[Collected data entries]
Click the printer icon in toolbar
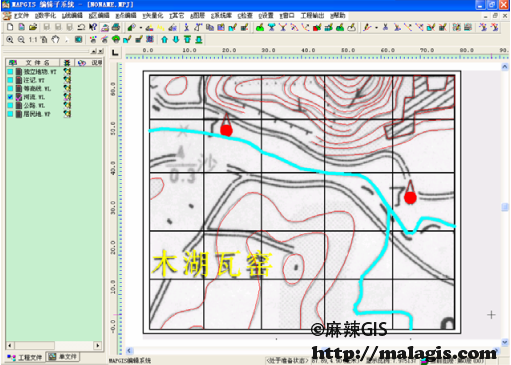Image resolution: width=511 pixels, height=365 pixels. (x=116, y=27)
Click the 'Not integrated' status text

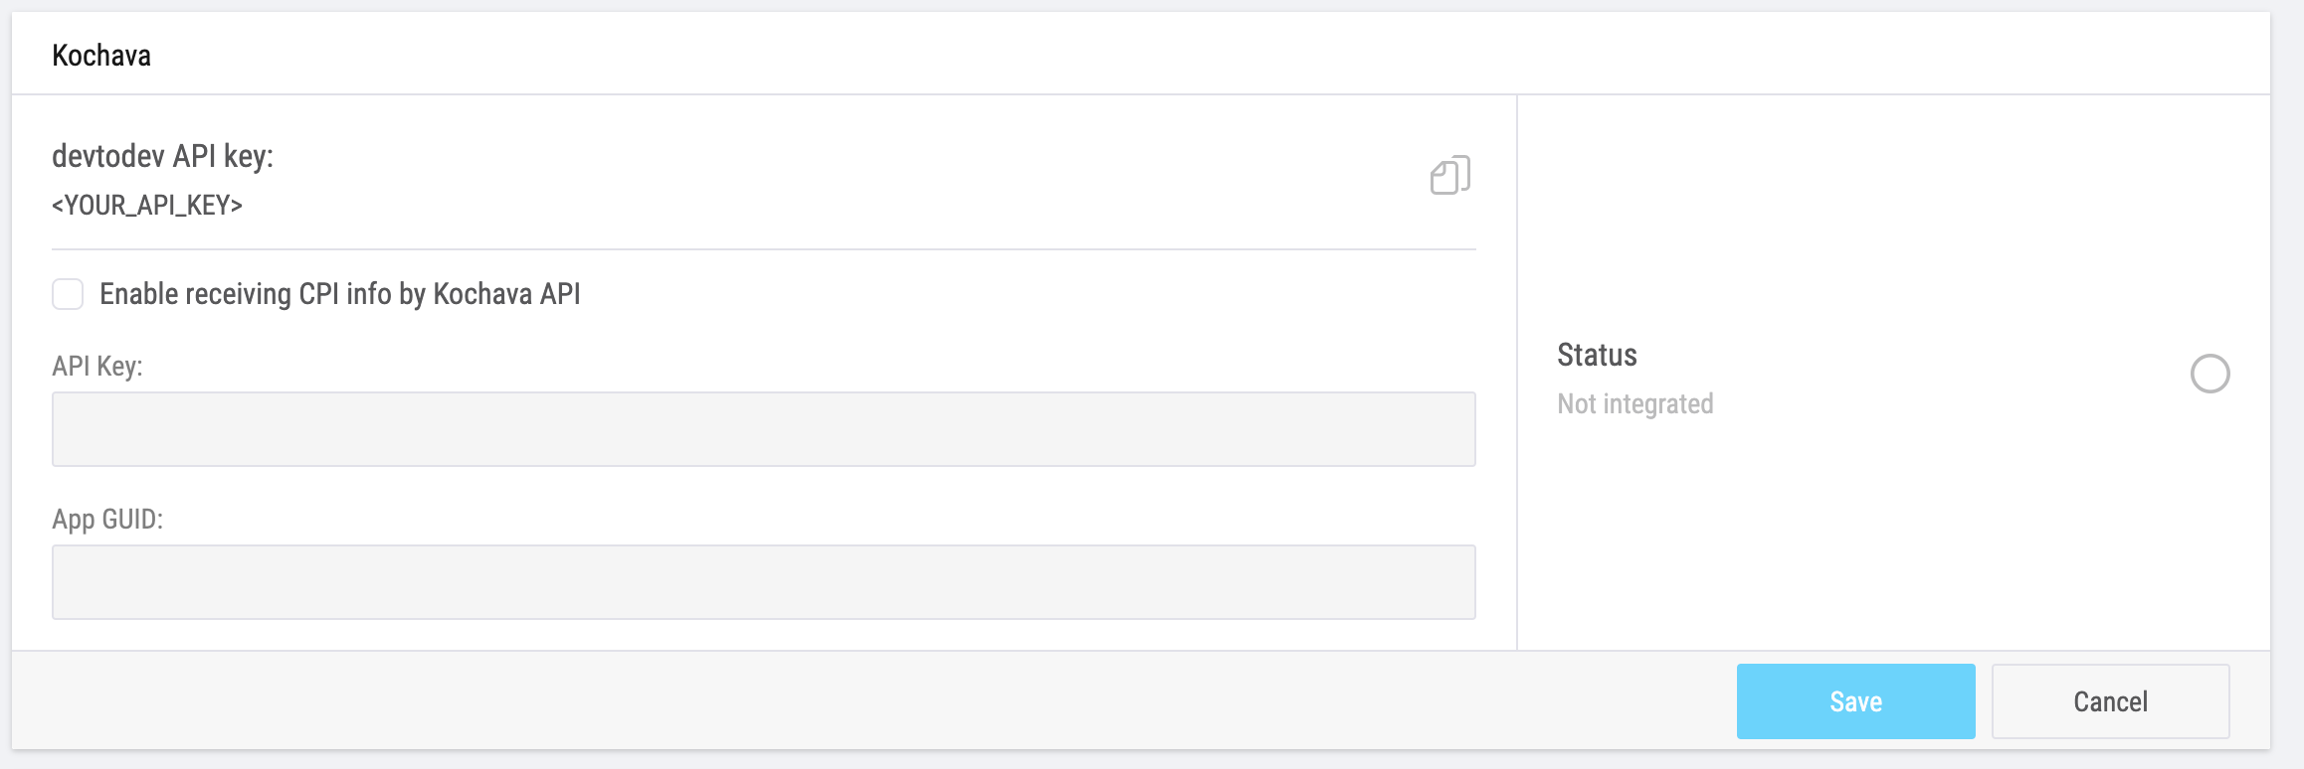[1635, 404]
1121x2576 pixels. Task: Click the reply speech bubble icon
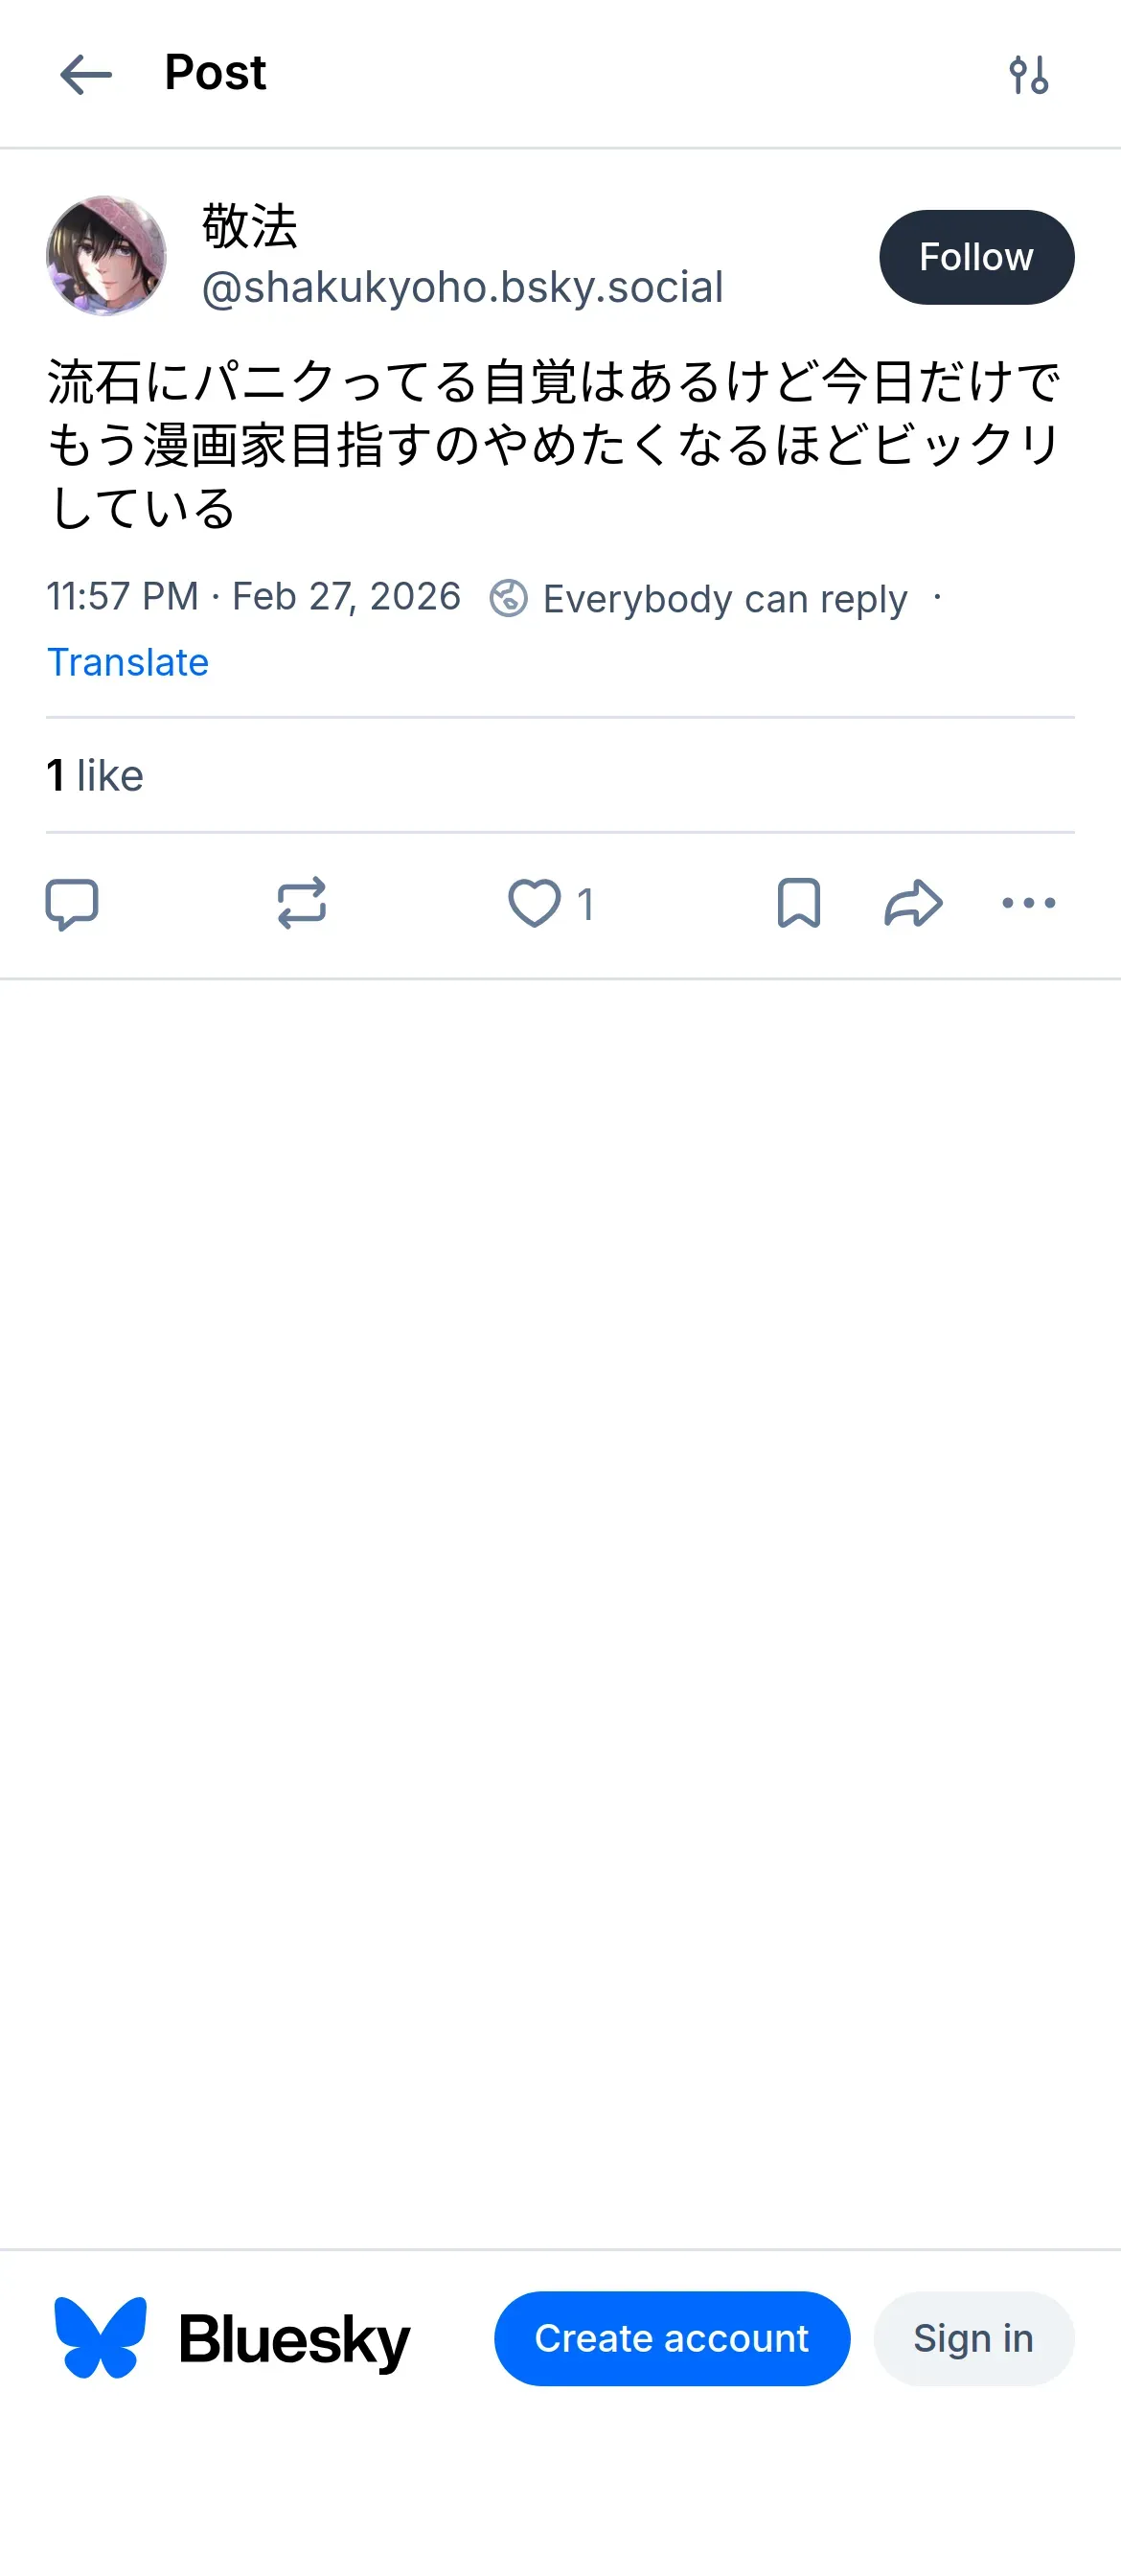(x=72, y=904)
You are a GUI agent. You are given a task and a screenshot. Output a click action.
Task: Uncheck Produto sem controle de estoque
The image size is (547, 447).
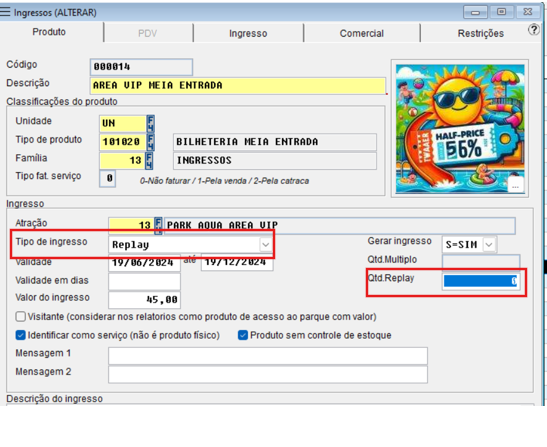tap(243, 335)
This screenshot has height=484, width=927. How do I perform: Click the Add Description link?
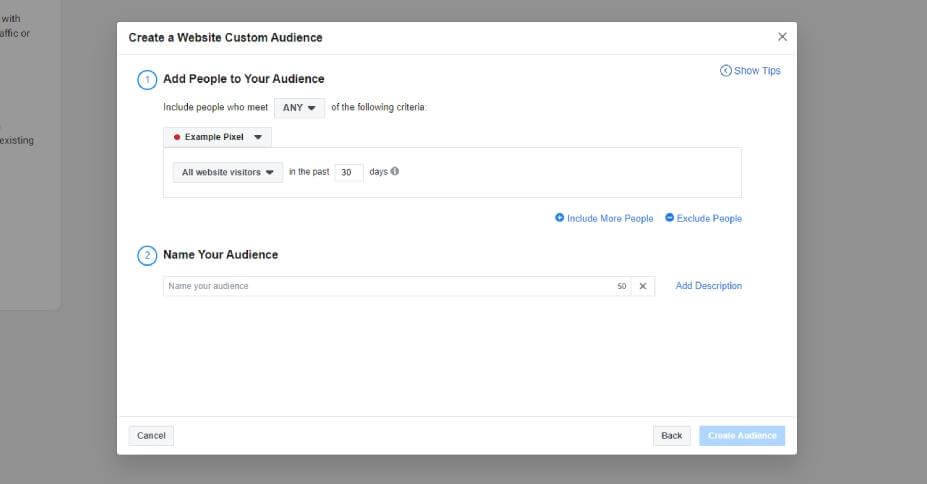(708, 286)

■ **HOW TO COMPLETE THIS TASK**: Transcribe each record above exactly, leaving every picture out of the copy.

■ **FINAL ANSWER**:
Click the printer icon in toolbar
Image resolution: width=511 pixels, height=365 pixels. (x=116, y=27)
Click the 'Not integrated' status text

[1635, 404]
1121x2576 pixels. Task: Click the reply speech bubble icon
(x=72, y=904)
You are a GUI agent. You are given a task and a screenshot. Output a click action.
Task: Uncheck Produto sem controle de estoque
The image size is (547, 447).
tap(243, 335)
This screenshot has height=484, width=927. How do I perform: Click the Add Description link?
(708, 286)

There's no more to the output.